Les limites des consortiums
Il pointe par ailleurs les limites de la logique des consortiums, qui constituent une autre stratégie réalisée par les institutions bancaires pour expérimenter la blockchain. « L’idée initiale de ces consortiums est de mutualiser les coûts d’expérimentations, mais le nombre, souvent très (voire trop) important, d’acteurs réunis complique fortement les avancées de ces initiatives. Le consortium R3CEV, composé de plusieurs dizaines d’acteurs financiers, a certes tenté de répondre à ce problème en répartissant les organisations membres en différents groupes de travail, soit autour d’une zone géographique, soit autour d’un métier spécifique. Néanmoins, cette méthode n’a pas permis de surmonter l’obstacle de fond : si les acteurs réunis autour de la table se déclarent d’abord volontaires pour expérimenter, il s’avère en pratique que chacun se montre réticent à expérimenter les cas d’usage les plus disruptifs pour leurs cœurs de métier respectifs. Dès lors, chacun pose des conditions restrictives qui limitent fortement le champ des possibles.»
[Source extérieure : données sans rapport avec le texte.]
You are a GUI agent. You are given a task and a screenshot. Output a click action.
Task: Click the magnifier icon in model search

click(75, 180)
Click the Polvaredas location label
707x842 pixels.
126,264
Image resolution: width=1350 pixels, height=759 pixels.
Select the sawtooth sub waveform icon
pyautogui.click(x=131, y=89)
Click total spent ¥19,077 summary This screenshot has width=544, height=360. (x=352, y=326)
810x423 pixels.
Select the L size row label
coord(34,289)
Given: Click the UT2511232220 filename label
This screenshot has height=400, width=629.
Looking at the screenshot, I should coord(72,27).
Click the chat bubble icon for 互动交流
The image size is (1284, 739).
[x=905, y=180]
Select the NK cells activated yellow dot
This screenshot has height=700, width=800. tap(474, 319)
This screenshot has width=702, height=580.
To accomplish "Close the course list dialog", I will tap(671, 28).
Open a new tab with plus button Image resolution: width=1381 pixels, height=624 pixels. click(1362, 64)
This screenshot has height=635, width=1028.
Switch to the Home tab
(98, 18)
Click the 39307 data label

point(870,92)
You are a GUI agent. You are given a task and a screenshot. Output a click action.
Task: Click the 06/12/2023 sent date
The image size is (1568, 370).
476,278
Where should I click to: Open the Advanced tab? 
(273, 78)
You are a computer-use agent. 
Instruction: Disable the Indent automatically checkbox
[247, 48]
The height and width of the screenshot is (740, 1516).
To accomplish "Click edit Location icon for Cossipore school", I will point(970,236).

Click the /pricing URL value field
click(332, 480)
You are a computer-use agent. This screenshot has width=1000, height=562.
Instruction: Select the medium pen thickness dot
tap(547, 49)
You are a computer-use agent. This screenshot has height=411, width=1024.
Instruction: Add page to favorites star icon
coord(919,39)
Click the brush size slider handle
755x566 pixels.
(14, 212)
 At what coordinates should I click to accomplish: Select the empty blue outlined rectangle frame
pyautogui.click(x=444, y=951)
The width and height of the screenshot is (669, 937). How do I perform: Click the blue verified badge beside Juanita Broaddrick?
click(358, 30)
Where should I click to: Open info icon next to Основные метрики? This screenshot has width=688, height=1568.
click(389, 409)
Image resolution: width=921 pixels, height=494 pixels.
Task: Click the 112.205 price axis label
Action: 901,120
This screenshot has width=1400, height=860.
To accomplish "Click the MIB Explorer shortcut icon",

Pour ces raisons, il juge qu’il est permis d’être « réservé sur les résultats à venir des différents consortiums » et souligne qu’«à ce jour, très peu d’applications fonctionnelles ont été développées par ces consortiums, même si cela reste logique au vu de leur taille, qui ralentit le rythme d’avancement». Selon lui, toute la question est de savoir si dans 2 ans, ou même 5 ans, des résultats concrets et intéressants auront été produits. « Déjà, plusieurs membres commencent à s’impatienter ; le consortium R3CEV a du reste connu des défections de la part de membres importants au cours des derniers mois (JP Morgan, Goldman Sachs, Morgan Stanley, Santander…), d’autant plus symboliques que certains faisaient partie des membres fondateurs.«
Dès lors, il estime que l’innovation blockchain dans le secteur bancaire viendra plus probablement des startups, plutôt que des consortiums ou des acteurs bancaires eux-mêmes, même s’il est tout-à-fait possible que certaines startups se fassent racheter ensuite par des grands acteurs du secteur.